For an typical rating formula, we're going to make two assumptions:
1) Every player does have an underlying level of skill, and on average they play each game with that skill. However, because Diplomacy is not a deterministic game like chess or go, the results for a given skill are pretty disparate. In other words, in chess an 1800 will beat a 1400 a lot more than in Diplomacy, a GR 180 will beat a GR 140.
2) That underlying level of skill does change over time. However -- and this assumption lies at the core of what we're going to do -- we assume that this change is relatively slow in the sense that it takes a number of games played to become substantially better or worse. If it didn't, then you would want the rating system to be based upon just the last few games, after all, because the others would be irrelevant.
OK, so given both of those things, how should a rating system be designed? First off, it should have two numbers, not one. The current number simply has a rating. However, we need to keep track two numbers: a rating and an uncertainty. The rating should be, quite simply, our best attempt at describing the skill with which the player has played all of their games so far. So, if a player has played just one game in his life, but soloed against the top 6 players in the world, his rating would be the highest in the world, because that's the level of play he's shown over his entire career. Note that treating the rating this way also helps with another aspect of GR; currently it discourages you from playing newbies with good records, because they're probably stronger than GR gives them credit for. This isn't something we want to be actively discouraging, right?

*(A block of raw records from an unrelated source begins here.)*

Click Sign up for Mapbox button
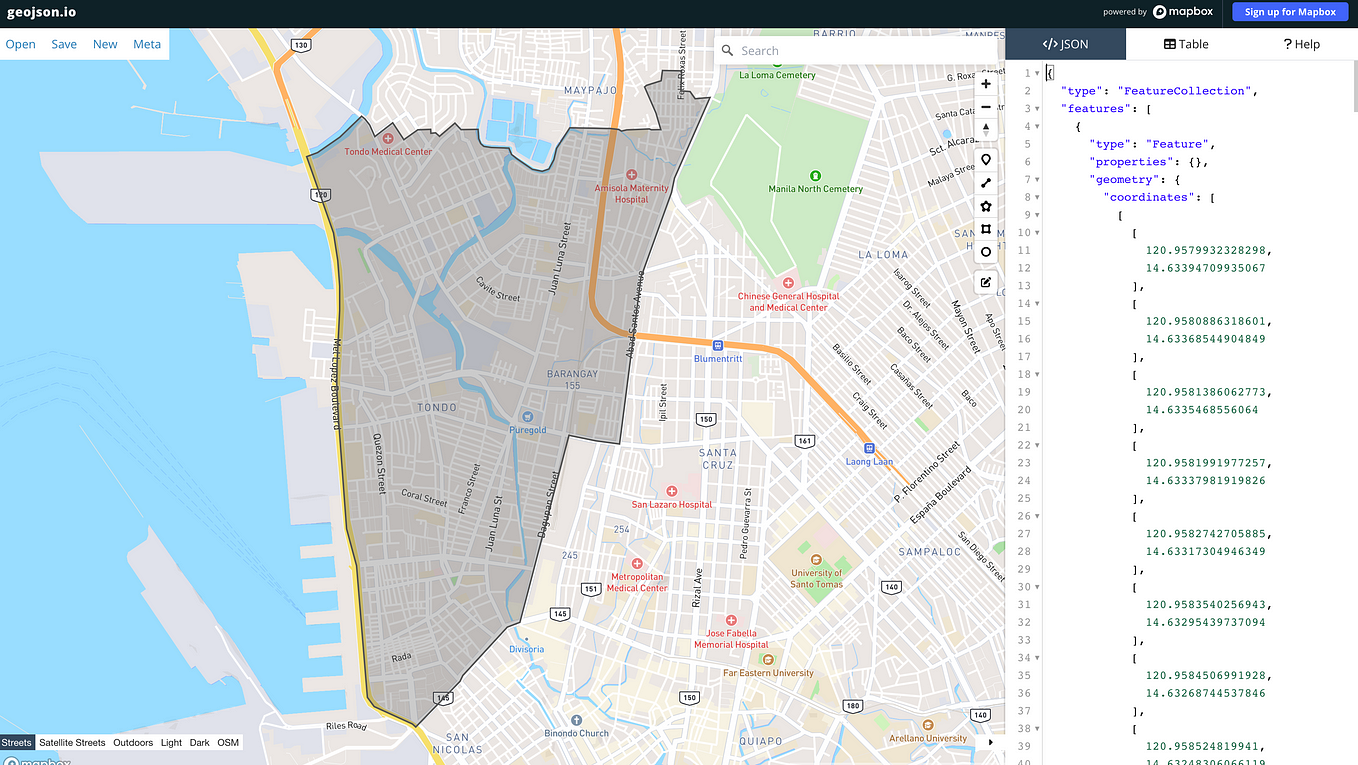The image size is (1358, 765). 1290,12
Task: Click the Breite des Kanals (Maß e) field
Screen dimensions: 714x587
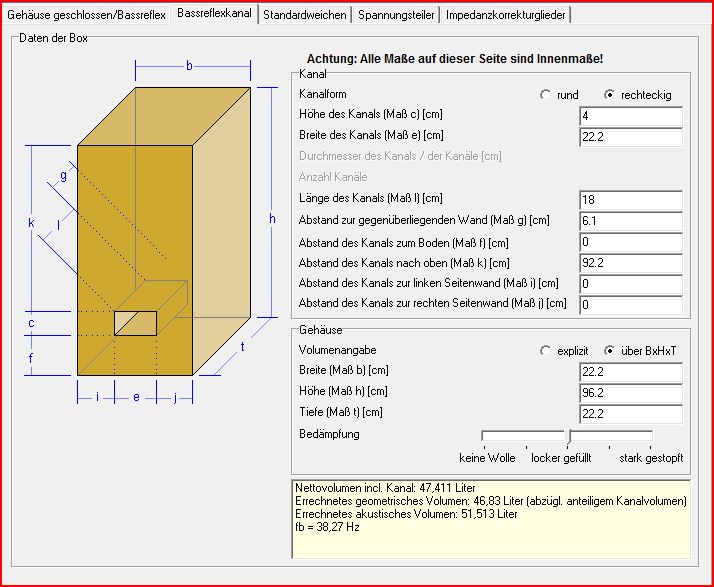Action: (x=630, y=136)
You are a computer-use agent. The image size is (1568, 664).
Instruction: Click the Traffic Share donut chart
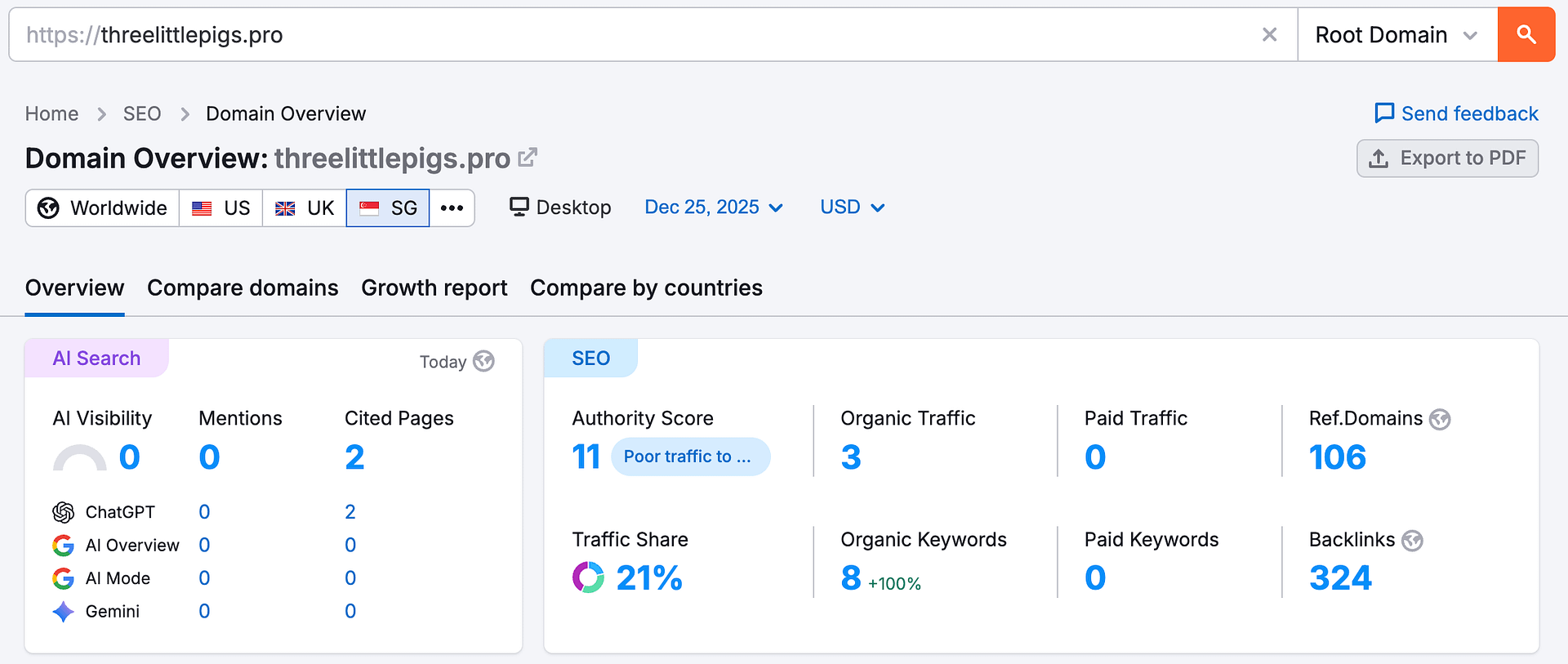[588, 577]
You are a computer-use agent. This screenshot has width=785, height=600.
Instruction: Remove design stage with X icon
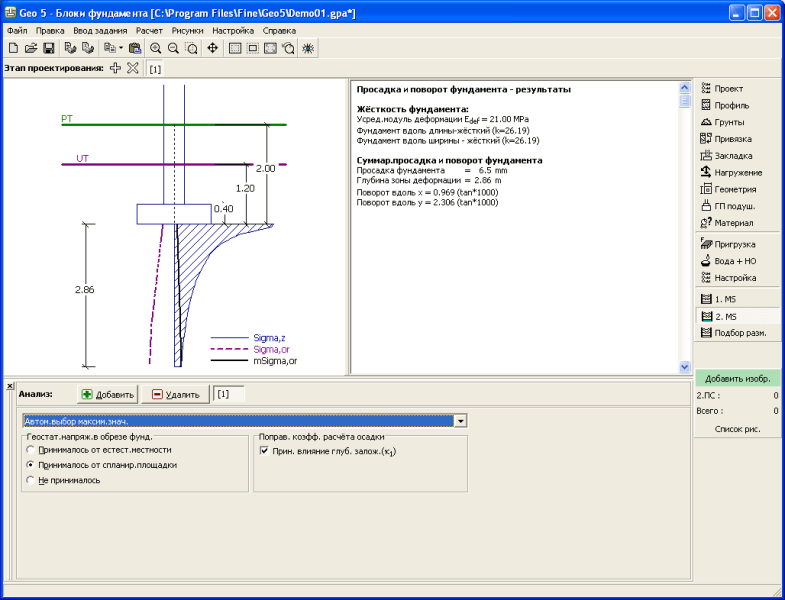[132, 68]
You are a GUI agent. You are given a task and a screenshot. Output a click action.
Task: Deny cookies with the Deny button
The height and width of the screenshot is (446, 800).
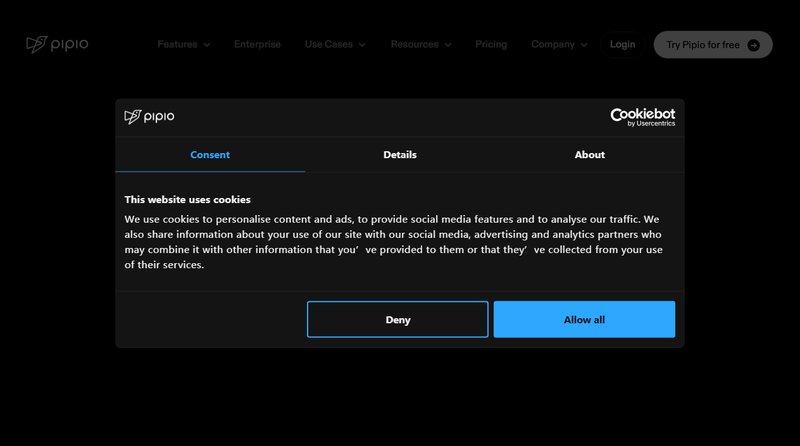pyautogui.click(x=397, y=320)
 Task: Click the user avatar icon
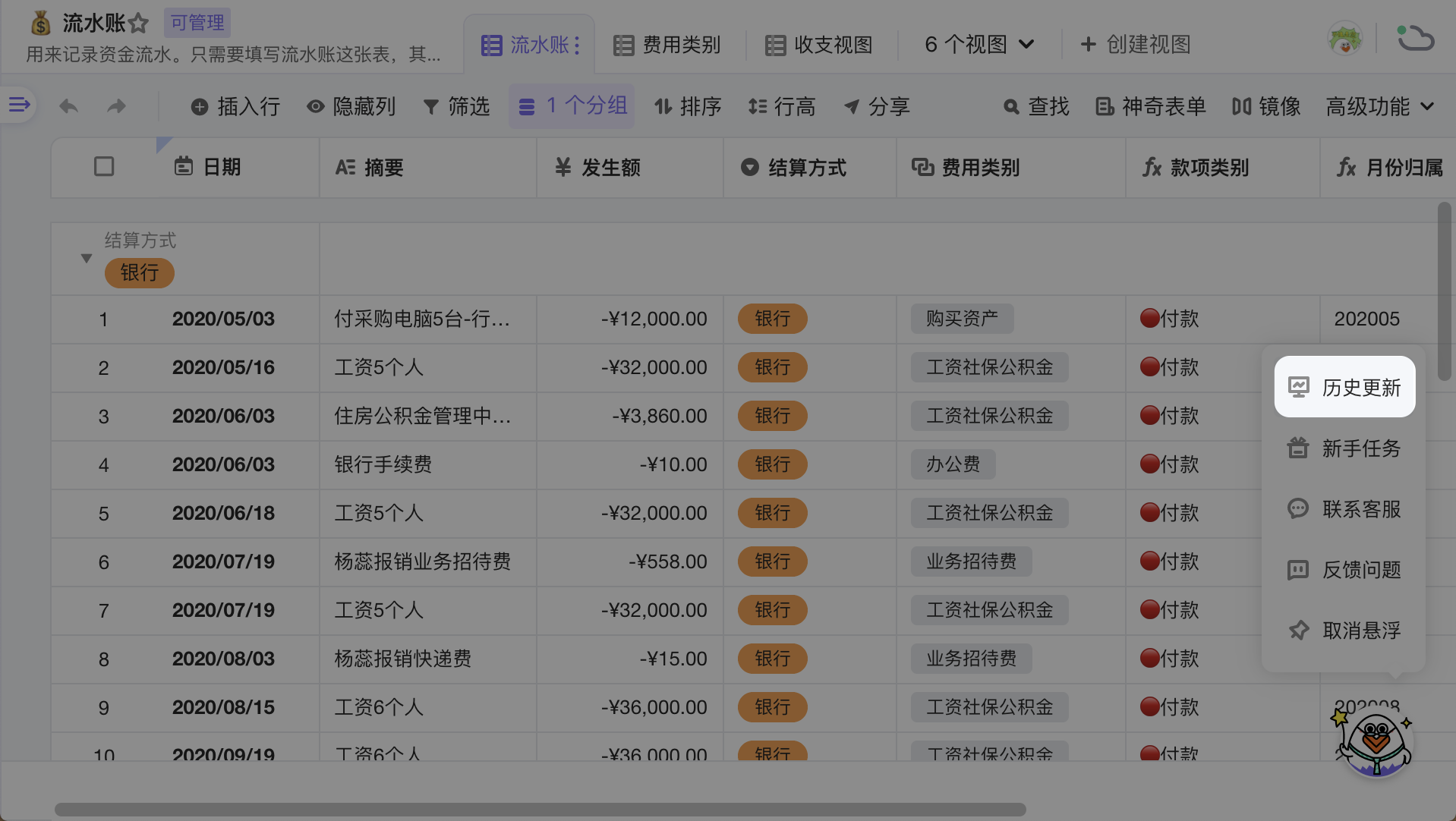click(1344, 39)
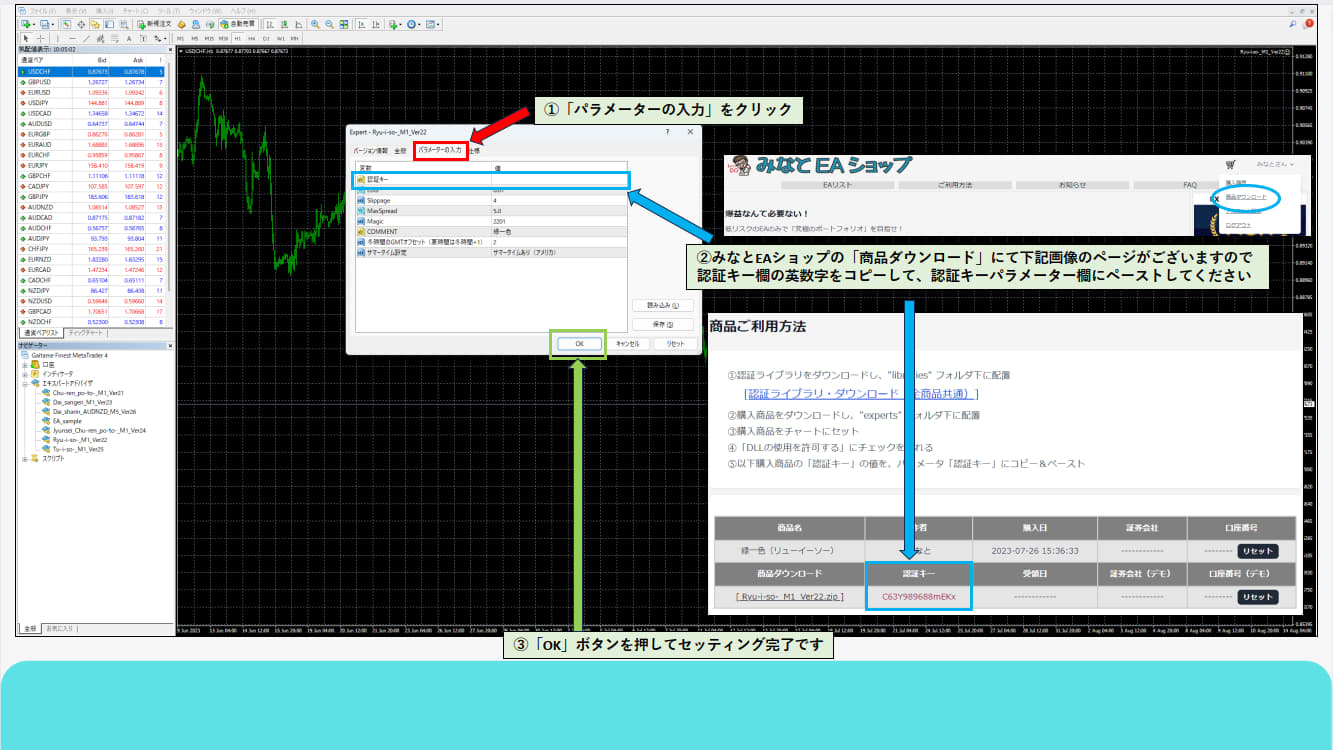Select the crosshair cursor tool

40,38
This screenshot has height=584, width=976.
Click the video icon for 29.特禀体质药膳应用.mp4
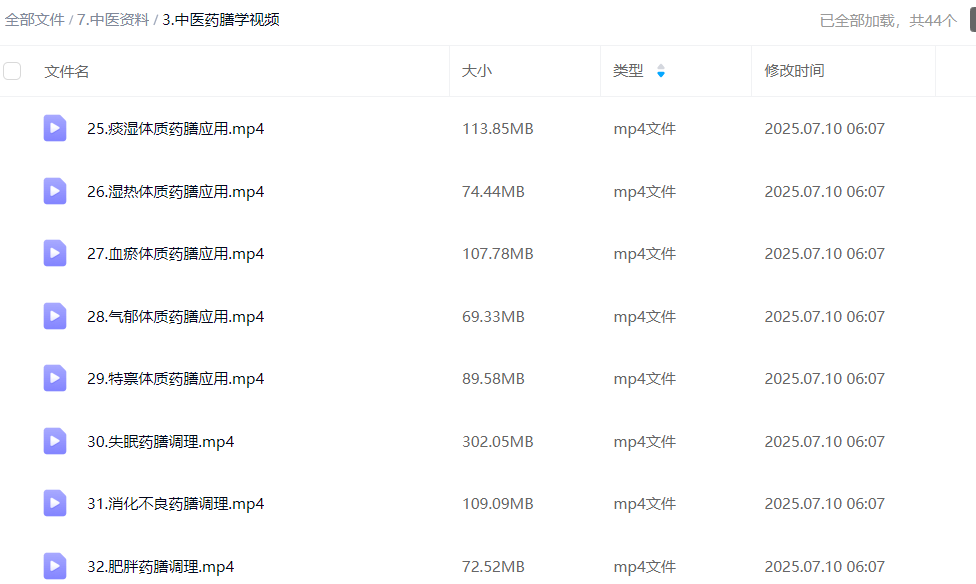[55, 378]
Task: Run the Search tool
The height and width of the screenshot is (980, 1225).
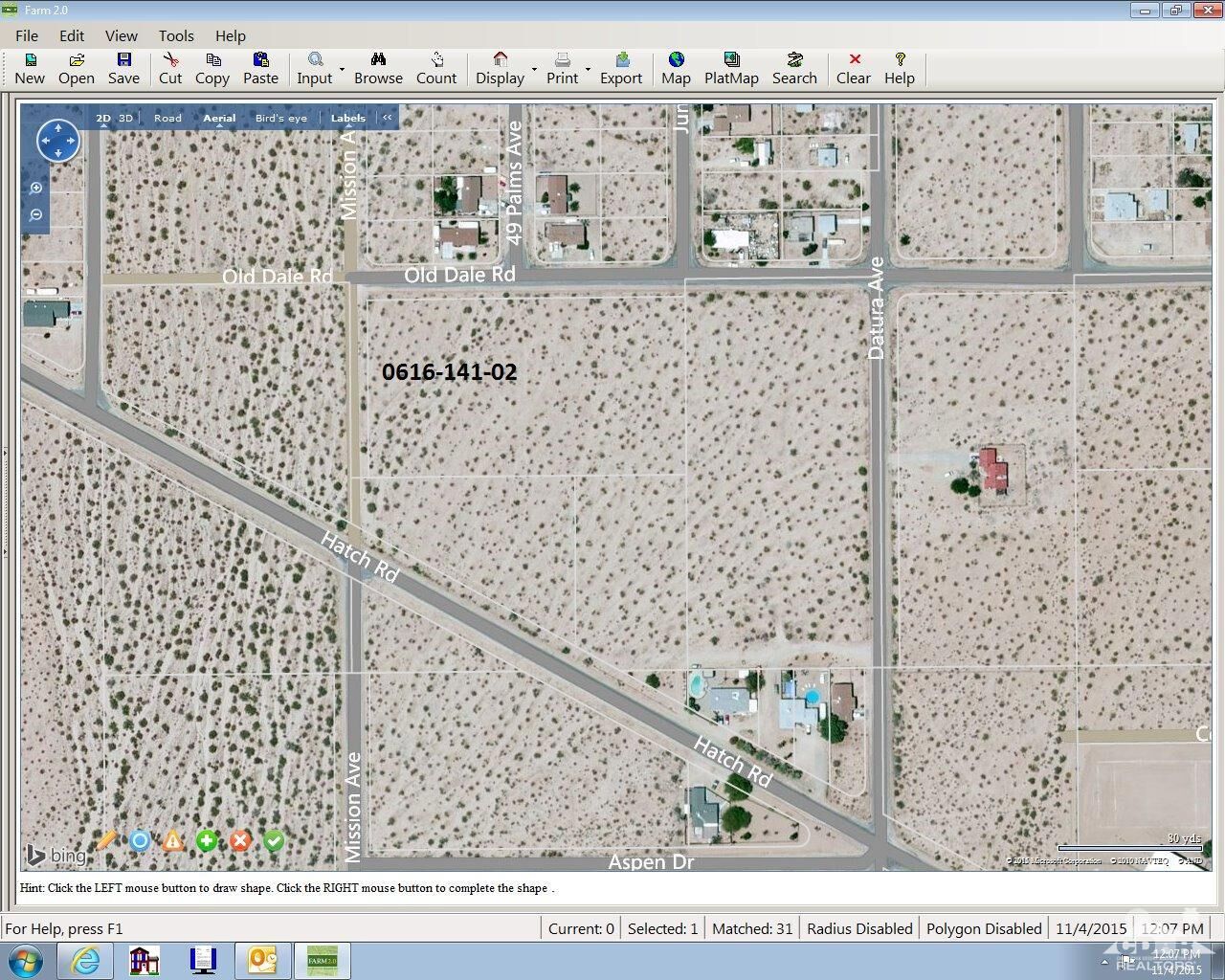Action: [x=794, y=67]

The uncertainty tells you how likely we are to be wrong about our measurement of their skill. For a player who has played just one game, we are very, very uncertain. Using the current GR formula, our player who soloed against the top 6 in the world is unlikely to, in fact, turn out to be a GR 50 player, or even a GR 100 player. But, it wouldn't surprise you too much to see them, in the long run, as a GR 200 player or as a GR 600 player, right? So there's an enormous uncertainty in that rating. On the other hand, a player who has played 1000 games has a very low uncertainty: we know almost exactly how strong he is.
When you tabulate a new game, both of these numbers matter. You use the current ratings as a measure of the skill you are up against, but you also use the uncertainties. The more certain you are about the skill of the players you're up against, the stronger weight the game has, because it's better information. The more certainty in your own rating, the less weight the game has, because you already have a lot of information, so it's not adding as much that's new. Finally, note that uncertainty should be time-based, too. Your uncertainty should always be slowly growing over time, but reduced every game you play. This means that older games progressively fade into the background, which we wanted (see #2 above)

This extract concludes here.